Saturday, February 21st, 2009

My Friday

by Kristen Suzanne in chocolate, Kristen Suzanne

It’s been a such a lovely day today! The weather is gorgeous, and I spent the whole day with my mom. We drank herbal tea and played cards – FUN! I love spending time with her. After that, my husband and I spent some time with my mom-in-law where we played games and watched BSG. Now, we’re back home and working.
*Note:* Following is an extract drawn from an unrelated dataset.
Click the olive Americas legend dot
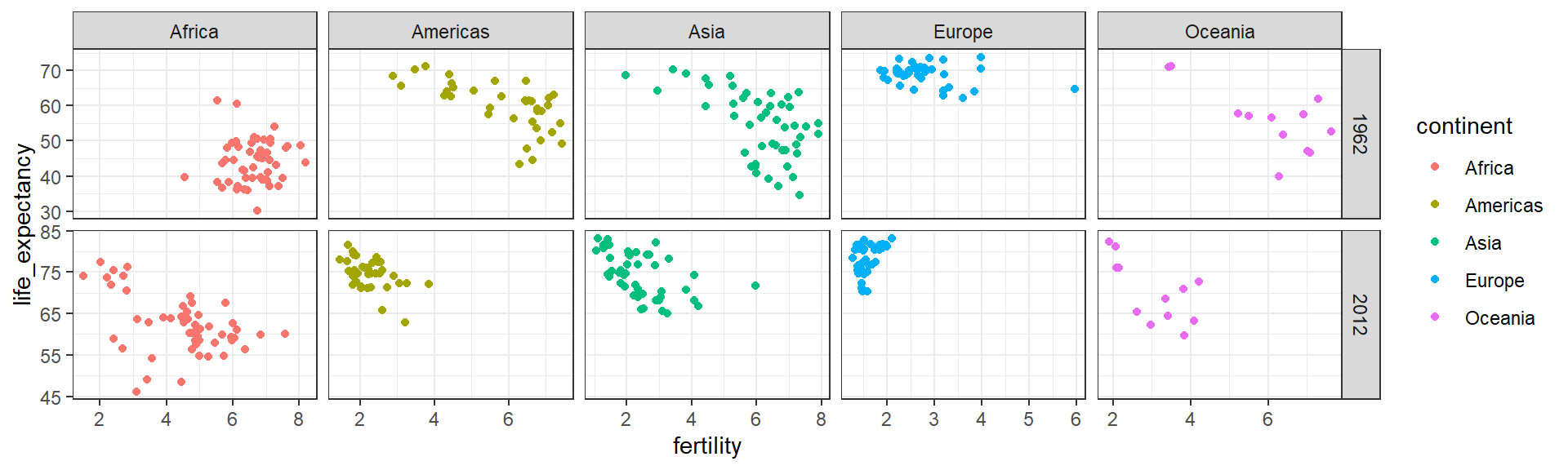This screenshot has width=1568, height=470. 1435,205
Saturday is going to be another super day – I can just feel it!

My Raw Food Intake Today
Plant Blood (a.k.a. green juice)

Hemp shake

Vega bar (berry flavor)

pumpkin seeds and Brazil nuts

Amazing Grass Whole Food Chocolate Bar (yum!)
Carrots, yellow bell pepper, zucchini
veggie dish with Cheezy Nacho Hemp Sauce
Miso soup

Banana (2)
Goddess Cream Cake (new recipe in my upcoming book all about chocolate!)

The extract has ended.